Would you mind posting your current routine?
Movement/Weight/sets/rest ?
Possibly a routine like MD but with extra arm attention on your off day?
MD should by all means make you grow
breezy11
For sure, here it is, it's long so hopefully you can follow it:
Day 1: Arm Workout 1
Day 2: Legs
Day 3: OFF
Day 4: Chest and Shoulders
Day 5: Arm Workout 2
Day 6: OFF
Day 7: Back
Workout #1
Week 1
Exercise Sets Reps
Super-Set
Cable Push-Downs 3 20
Cable Curls 3 20
Dips (As many sets as it takes to get 50 total reps with your body weight.) 50 Total
EZ Bar Cheat Curls (Make sure your biceps do most of the work!)
Workout #2
Week 1
Exercise Sets Reps
Incline Dumbbell Curls (1 rest-pause set for 20 – 30 total reps. Use strict form!) 20-30 Total
Rope Push-Downs (1 rest-pause set for 30 – 40 total rep.s) 30-40 Total
Super-Set (Use the same weight for each exercise, and aim to hit failure between 10 and 20 reps.)

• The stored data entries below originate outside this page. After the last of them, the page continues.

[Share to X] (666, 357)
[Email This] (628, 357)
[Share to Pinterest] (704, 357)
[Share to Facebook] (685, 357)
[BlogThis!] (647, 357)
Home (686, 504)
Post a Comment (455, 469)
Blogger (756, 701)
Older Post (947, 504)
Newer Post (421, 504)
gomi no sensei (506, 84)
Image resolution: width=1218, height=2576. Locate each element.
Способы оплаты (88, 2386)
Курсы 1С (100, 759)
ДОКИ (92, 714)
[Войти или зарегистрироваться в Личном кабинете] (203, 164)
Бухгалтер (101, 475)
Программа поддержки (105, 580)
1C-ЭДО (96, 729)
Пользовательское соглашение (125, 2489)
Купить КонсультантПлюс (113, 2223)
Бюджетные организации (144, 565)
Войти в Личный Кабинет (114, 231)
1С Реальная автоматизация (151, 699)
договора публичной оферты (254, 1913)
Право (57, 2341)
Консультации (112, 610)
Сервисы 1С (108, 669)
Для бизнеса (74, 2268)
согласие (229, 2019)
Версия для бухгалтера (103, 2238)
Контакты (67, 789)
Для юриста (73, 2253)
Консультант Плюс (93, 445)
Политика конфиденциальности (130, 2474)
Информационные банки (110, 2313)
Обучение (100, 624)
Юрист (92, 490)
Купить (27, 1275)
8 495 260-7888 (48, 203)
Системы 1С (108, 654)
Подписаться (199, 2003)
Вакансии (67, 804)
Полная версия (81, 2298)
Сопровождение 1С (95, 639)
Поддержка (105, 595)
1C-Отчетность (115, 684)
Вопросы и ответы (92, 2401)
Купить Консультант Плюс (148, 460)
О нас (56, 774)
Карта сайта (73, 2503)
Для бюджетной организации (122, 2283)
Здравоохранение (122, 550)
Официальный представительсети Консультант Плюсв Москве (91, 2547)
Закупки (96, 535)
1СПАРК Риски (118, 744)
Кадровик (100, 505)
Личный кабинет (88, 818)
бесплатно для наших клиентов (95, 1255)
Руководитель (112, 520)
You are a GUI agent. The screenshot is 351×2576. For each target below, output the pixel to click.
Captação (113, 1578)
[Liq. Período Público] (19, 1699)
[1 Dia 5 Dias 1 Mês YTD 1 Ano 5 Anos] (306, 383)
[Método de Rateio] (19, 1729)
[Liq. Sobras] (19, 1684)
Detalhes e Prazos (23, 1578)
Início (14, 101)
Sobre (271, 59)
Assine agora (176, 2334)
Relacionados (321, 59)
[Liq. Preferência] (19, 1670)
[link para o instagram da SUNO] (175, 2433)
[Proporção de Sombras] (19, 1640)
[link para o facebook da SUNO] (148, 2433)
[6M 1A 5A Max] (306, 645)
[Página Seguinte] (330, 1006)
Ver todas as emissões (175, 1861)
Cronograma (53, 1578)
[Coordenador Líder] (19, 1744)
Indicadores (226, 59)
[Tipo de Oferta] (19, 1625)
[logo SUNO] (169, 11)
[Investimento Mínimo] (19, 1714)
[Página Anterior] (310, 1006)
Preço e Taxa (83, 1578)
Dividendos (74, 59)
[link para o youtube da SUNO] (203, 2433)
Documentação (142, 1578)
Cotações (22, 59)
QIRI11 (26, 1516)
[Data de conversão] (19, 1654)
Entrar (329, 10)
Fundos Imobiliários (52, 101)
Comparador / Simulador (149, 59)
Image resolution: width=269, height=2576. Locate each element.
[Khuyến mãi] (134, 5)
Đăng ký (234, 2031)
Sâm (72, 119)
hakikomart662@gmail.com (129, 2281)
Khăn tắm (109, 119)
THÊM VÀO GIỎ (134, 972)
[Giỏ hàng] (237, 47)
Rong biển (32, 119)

EZ Bar Skull Crushers 3 10-20
EZ Bar Close-Grip Curls 3 10-20
Reverse Barbell Curls (**** your wrists back at the top of each rep to make your forearms do the work.) 3 12
Diamond Push-Ups
Workout #1
Week 2
Exercise Sets Reps
Dips (Add extra weight if necessary.) 3 8
Alternating Dumbbell Curls 3 10
Super-Set
Machine Preacher Curls 4 20
V-bar Push-Downs 4 20
Super-Set
Hammer Curls 3 12
Overhead Dumbbell Extensions 3 12
Workout #2
Week 2
Exercise Sets Reps
Incline Skull Crushers (Aim for 12-15 reps for the first set, as many as you can get for the second set.) 2 Failure
Preacher EZ Bar Curls (Same protocol as the incline skull crushers.) 2 Failure
Super-Set
Rope Push-Downs 3 20
Rope Hammer Curls 3 20
Super-Set
Close-Grip Machine Presses 4 10
Machine Curls 4 10
Workout #1
Week 3
Exercise Sets Reps
Close-Grip Bench Press (try to use the same weight for all sets.) 5 5
Close-Grip Chin-Ups (with your body weight, stopping a rep before failure on each set.) 5 1 Rep Shy of Failure
Super-Set
V-bar Push-Downs 5 15
Dumbbell Curls 5 15
Workout #2
Week 3
Exercise Sets Reps
Pin-Press (In the power rack: set up so you have about a 12” range of motion, use a close grip, and come to dead stop between reps. try to use the same weight for all sets.) 5 5
Incline Curls (With the same weight; try to hit 15 – 20 reps on the first set.) 3 Failure
Super-Set
Rope Push-Downs 5 20
Rope Hammer Curls 5 20
Workout #1
Week 4
Exercise Sets Reps
Close-Grip Bench Press (Try to use the same weight for all sets.) 5 10
Close-Grip Chin-Ups (Try to use the same added weight for all sets.) 5 5
Super-Set
Rope Push-Downs 3 20
V-bar Cable Curls 3 20
Super-Set
Skull Crushers 4 20
Incline Dumbbell Curls 4 20
Workout #2
Week 4
Exercise Sets Reps
Dips (Work up to a top set of 5 reps. Rest, reduce the weight by 50%, and do as many reps as you can. Rest, and do a third set with just body weight for as many reps as you can.)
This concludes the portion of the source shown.